::: Data lines

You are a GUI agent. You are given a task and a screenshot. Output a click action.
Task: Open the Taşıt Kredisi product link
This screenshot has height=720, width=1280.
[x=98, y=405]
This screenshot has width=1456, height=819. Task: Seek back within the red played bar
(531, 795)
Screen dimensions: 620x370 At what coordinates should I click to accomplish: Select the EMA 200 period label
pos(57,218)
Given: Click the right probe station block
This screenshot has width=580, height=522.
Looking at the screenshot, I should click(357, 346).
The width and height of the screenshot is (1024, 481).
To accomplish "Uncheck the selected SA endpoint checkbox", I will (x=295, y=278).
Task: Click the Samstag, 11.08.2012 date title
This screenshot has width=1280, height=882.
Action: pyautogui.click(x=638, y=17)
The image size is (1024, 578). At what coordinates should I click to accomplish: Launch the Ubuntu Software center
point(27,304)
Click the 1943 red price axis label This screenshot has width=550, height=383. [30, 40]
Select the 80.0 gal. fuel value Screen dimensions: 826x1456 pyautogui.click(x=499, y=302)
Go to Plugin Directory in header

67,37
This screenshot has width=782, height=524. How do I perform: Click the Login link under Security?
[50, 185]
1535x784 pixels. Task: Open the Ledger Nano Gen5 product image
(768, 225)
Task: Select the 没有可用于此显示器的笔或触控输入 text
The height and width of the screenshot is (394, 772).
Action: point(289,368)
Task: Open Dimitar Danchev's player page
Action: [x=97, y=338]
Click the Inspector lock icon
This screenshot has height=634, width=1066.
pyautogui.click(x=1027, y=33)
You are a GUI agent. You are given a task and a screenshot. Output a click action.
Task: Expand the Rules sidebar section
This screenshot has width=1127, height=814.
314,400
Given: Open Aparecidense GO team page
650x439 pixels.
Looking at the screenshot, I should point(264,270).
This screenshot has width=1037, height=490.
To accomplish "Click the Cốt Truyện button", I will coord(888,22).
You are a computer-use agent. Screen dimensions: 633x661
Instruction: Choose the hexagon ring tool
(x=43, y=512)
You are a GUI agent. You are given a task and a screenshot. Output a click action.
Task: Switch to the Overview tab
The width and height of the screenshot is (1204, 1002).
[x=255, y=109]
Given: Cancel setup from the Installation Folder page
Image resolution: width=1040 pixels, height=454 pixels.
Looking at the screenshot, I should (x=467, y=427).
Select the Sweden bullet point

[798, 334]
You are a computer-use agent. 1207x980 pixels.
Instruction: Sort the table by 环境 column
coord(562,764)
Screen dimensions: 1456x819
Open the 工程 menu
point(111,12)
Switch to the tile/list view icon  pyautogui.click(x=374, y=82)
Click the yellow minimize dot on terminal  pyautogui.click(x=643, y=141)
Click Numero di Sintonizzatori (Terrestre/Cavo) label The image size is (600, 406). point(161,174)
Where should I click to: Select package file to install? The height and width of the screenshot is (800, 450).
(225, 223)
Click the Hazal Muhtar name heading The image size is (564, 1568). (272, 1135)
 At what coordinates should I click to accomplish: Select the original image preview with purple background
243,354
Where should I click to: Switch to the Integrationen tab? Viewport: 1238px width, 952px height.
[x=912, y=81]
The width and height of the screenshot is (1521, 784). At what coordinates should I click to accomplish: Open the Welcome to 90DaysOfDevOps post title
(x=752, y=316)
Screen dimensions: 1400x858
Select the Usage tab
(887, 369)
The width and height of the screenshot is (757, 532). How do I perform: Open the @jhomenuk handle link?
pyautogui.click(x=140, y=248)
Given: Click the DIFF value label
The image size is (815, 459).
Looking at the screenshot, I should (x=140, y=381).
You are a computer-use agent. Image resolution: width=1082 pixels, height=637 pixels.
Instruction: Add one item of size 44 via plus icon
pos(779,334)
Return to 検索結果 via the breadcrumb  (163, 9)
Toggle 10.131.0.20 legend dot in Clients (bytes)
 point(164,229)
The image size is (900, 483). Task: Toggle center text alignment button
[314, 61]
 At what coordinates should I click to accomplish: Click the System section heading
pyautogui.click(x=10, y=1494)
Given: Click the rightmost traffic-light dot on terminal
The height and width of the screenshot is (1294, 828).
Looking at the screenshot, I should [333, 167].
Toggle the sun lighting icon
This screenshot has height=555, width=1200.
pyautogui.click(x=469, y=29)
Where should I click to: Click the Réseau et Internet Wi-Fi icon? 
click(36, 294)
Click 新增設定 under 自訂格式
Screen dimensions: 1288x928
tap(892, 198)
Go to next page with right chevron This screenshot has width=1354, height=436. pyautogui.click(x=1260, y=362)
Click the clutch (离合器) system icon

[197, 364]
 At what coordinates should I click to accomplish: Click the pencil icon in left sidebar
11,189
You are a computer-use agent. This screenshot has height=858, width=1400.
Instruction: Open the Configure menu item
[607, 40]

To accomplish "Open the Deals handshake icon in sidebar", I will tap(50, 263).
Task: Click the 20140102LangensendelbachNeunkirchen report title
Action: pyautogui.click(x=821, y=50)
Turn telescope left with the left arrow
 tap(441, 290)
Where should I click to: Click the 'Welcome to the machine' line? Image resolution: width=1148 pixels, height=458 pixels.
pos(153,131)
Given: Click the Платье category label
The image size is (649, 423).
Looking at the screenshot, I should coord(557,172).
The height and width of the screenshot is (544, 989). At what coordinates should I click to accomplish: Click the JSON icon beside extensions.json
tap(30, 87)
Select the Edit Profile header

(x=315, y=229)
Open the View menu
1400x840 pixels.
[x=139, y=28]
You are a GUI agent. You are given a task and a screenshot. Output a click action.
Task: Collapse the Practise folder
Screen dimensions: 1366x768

::::::

• **What to produce**: Render the lines from the one containing "Where should I click to: Select" up to and including the one containing "Looking at the screenshot, I should (x=140, y=381)." as a numbered list, omitting any blank lines.

• **Task answer**:
1. Where should I click to: Select package file to install? The height and width of the screenshot is (800, 450).
2. (225, 223)
3. Click the Hazal Muhtar name heading The image size is (564, 1568). (272, 1135)
4.  At what coordinates should I click to accomplish: Select the original image preview with purple background
5. 243,354
6. Where should I click to: Switch to the Integrationen tab? Viewport: 1238px width, 952px height.
7. [x=912, y=81]
8. The width and height of the screenshot is (1521, 784). At what coordinates should I click to accomplish: Open the Welcome to 90DaysOfDevOps post title
9. (x=752, y=316)
10. Screen dimensions: 1400x858
11. Select the Usage tab
12. (887, 369)
13. The width and height of the screenshot is (757, 532). How do I perform: Open the @jhomenuk handle link?
14. pyautogui.click(x=140, y=248)
15. Given: Click the DIFF value label
16. The image size is (815, 459).
17. Looking at the screenshot, I should (x=140, y=381).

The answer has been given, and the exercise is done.